Nigel Whitfield finds out how new technologies could turn science fiction into reality
A staple of much science fiction is the universal machine whether called a cornucopia, replicator, foundry or something else, it’s a familiar concept: a machine that can make anything, and at its extreme, more copies of itself. While a truly universal machine, able to create complex circuitry as easily as a cup of tea or a new swimsuit is still a dream, the idea of 3D printing is far from fiction.
In fact, ‘rapid prototyping’ machines are nothing new – they’ve been used in industry for some years now, enabling design drawings to be turned into objects by laying down successive very thin layers of plastic in a process a little like inkjet printing. But these machines cost thousands of pounds, and are very complex – certainly well out of the reach of the home or even small-business user.
But now a lot of that could be set to change, in large part due to work that’s been carried out over the past few years at the University of Bath. Scientists are creating a rapid prototyping device that’s not only a fraction of the cost of existing systems, but can be built and used without detailed specialist knowledge.
Rapid prototyping
The brainchild of Adrian Bowyer, Reprap is short for Replicating Rapid prototyper. The idea was first outlined in 2004, and the first Reprap built in May 2006 saw the ‘birth’ of the first child Reprap – one for which as many of the parts as possible were made on the original machine. But before we look at Reprap in more detail, exactly what is rapid prototyping, and how does it work?

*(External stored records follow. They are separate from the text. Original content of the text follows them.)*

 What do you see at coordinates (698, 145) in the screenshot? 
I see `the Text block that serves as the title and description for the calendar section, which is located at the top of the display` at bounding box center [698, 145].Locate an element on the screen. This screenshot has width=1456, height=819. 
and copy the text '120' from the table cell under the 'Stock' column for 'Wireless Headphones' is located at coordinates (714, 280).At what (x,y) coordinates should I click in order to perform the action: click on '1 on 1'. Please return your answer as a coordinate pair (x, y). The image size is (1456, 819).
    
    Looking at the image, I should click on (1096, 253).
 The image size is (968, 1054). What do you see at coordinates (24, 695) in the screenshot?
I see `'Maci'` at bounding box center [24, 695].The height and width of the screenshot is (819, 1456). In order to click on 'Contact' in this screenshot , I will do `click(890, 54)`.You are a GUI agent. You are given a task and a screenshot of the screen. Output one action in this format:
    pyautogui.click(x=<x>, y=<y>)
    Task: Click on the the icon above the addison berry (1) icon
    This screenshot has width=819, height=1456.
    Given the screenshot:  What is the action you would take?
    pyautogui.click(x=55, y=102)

Although we mentioned inkjet printing in the introduction, it’s perhaps more accurate to think about plotters; a rapid prototyper is based around an extruder – something like a glue gun, controlled by a computer – which is fed from a reel of plastic polymer. The polymer is heated and deposited on the surface below it. By moving the extruder head in the X and Y axes, it can create an outline, just like a plotter.
What makes things 3D is that the surface onto which the plastic is deposited can move up and down – the Z axis – and so by lowering it slightly after the first layer, another can be laid down, and so on, building up a three-dimensional object.
The end result is a plastic version of the object, made using a polymer like polylactic acid (PLA) or acrylonitrile butadiene styrene (ABS). But that’s not necessarily the end of things – not everything, for example, can really be made of plastic – especially those exposed to high temperatures.
So in industrial or mechanical applications, the prototype that’s printed can then be used to create a mould, and an object then cast in metal or some or material. Since everything’s driven by computer, directly from drawings created in a Cad package, it can be far more accurate than making models and casting from them.